Marine Insurance and Trade
The buying and selling of goods and services across national borders is known as international trade.
Advancement and rapid expansion in transportation, globalization, multinational corporations and outsourcing have combined to have a major impact on the international trade., increasingly, international trade is becoming a critical to the continuance of globalization, without it, nations will be limited to goods and services produced within their own borders and the standard of living would be much lower.
Marine insurance plays a small but critical role in facilitating international trade. It provides protection against fortuitous losses which enable those engaged in international commerce to venture – their usually enormous capital – more freely than it would be the case. This expands the scope of operation of the overseas trade. In countries like UK which attracts marine insurance business from other states, marine insurance is an important earner of foreign exchange which helps the country’s’ balance of payments
Banks are to a very great extent, responsible for financing the overseas trade of the world. The buyer forwards to the seller of goods a letter of credit drawn on a banking house. The letter of credit is not negotiable for it is an authority from the banker who signs it to the banker or other person to whom it is addressed to honor the draft of the person named in it on production of whatever documents may be required. Hence the banker merely acts as a collecting agent and not financing the transaction.
In most cases, the seller may wish to obtain assistance of their bank in the credit that the banker is extending to the buyer. The seller will ask the bank to buy the Bill of Lading against the value of each shipment. (The Bill of Lading is the evidence of affreightment between ship owner and the shipper of goods and is a receipt of goods given by the carrier to the shipper.)
This means that the seller of goods is put in funds immediately instead of waiting until of remittance from the customer abroad for goods shipped as this will only happen when the goods are received.

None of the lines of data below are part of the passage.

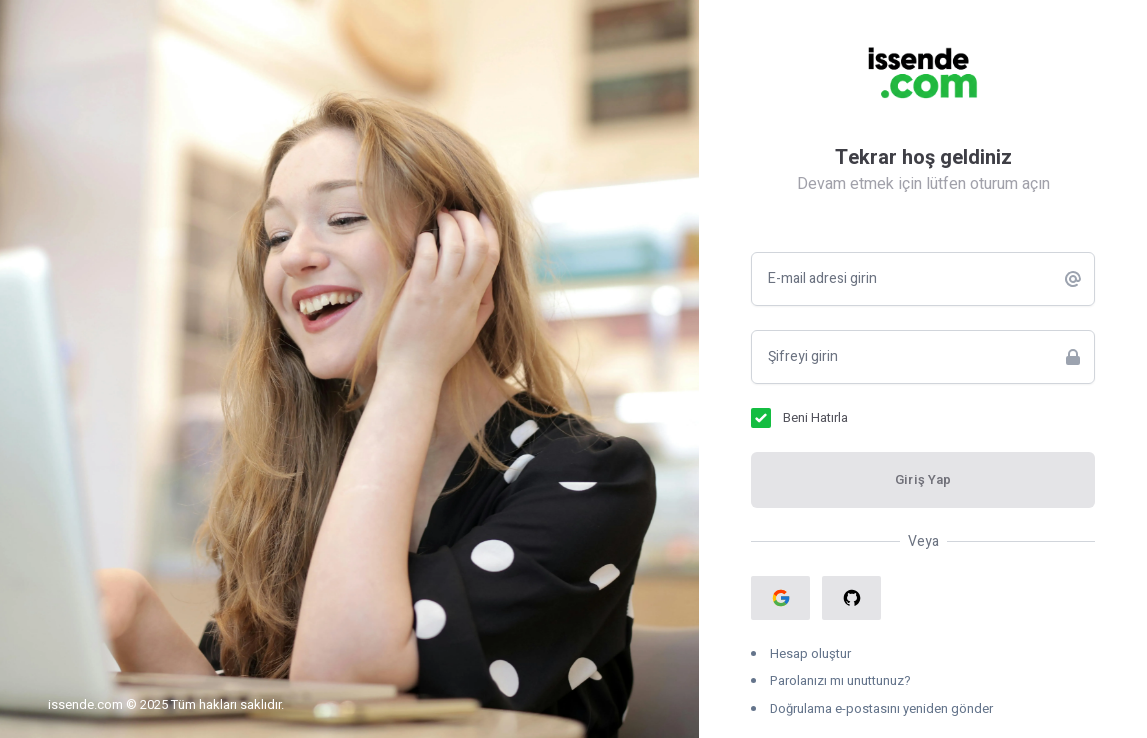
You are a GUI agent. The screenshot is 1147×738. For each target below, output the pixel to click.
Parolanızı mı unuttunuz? (840, 680)
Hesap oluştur (810, 653)
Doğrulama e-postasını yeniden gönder (881, 708)
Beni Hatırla (815, 417)
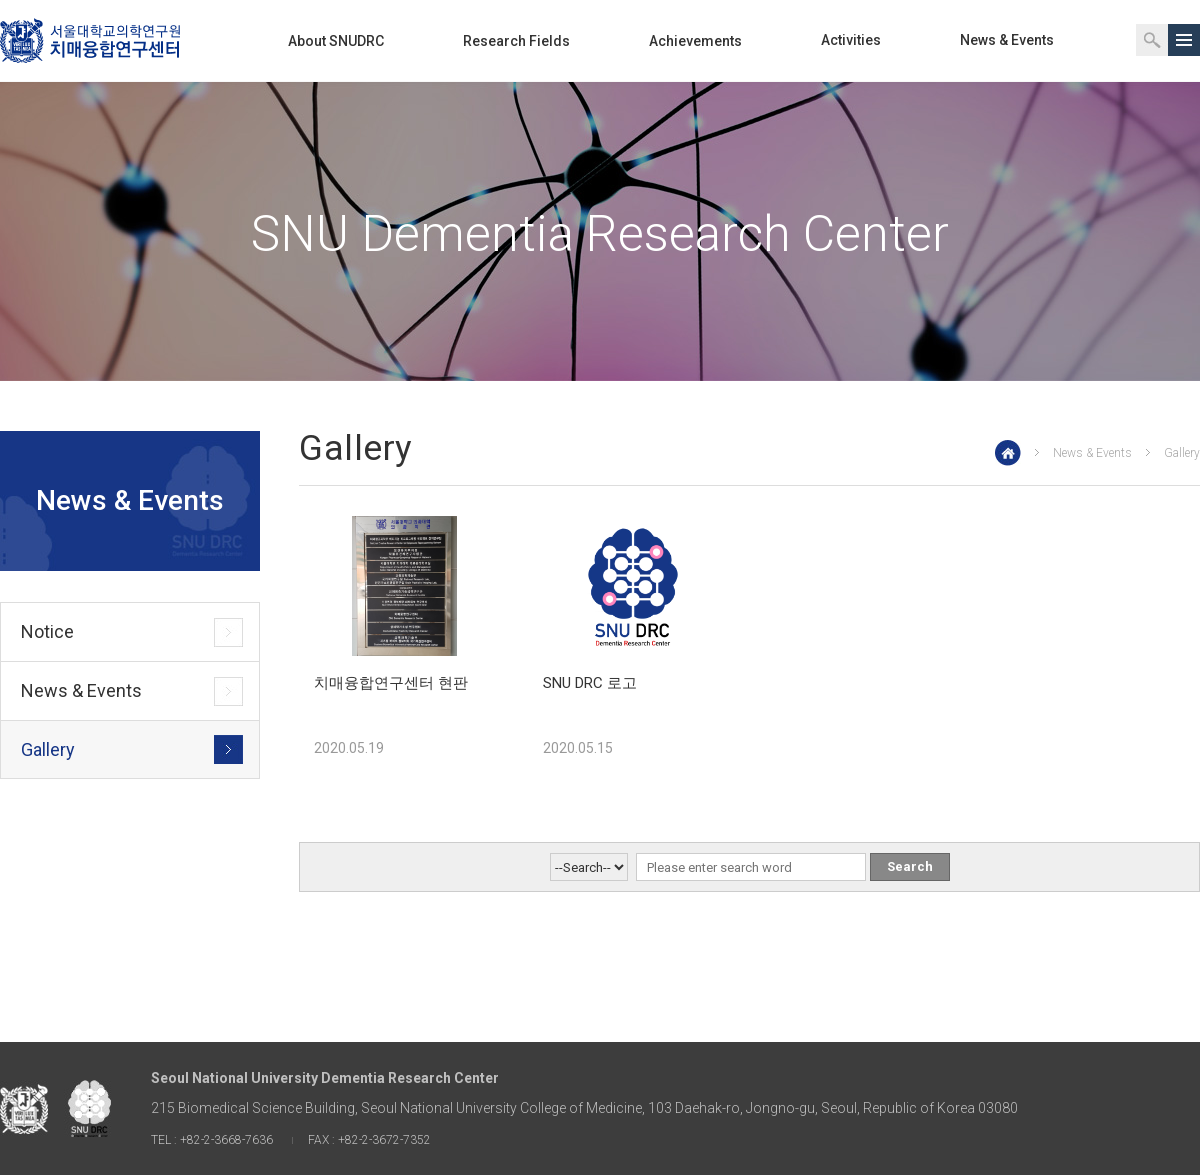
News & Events (1007, 40)
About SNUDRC (336, 41)
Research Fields (516, 41)
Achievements (695, 41)
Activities (851, 40)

The Bill of Lading must be accompanied by other documents of title which include;
- The invoice – this is the sellers’ bill of the goods sold and specifies details of goods, their prices and various charges
- The Bill of Exchange – this is the draft or order drawn by seller on the buyer requesting the latter to pay the stated sum, on slight or in a specified number of days after the sight or presentation of the draft and necessary documents to the party named in the order
- Export Invoice – this shows the quantity, quality and price of goods
- The Marine Insurance Policy – this indicates that the goods are insured against loss or damage by marine perils with approved insurers.
The bank will not discount the bill of exchange unless the goods are insured against marine risks and the policy lodged with the bank as collateral security.
If the goods are damaged or lost, a claim will be forwarded to the insurer and is recoverable under the marine policy.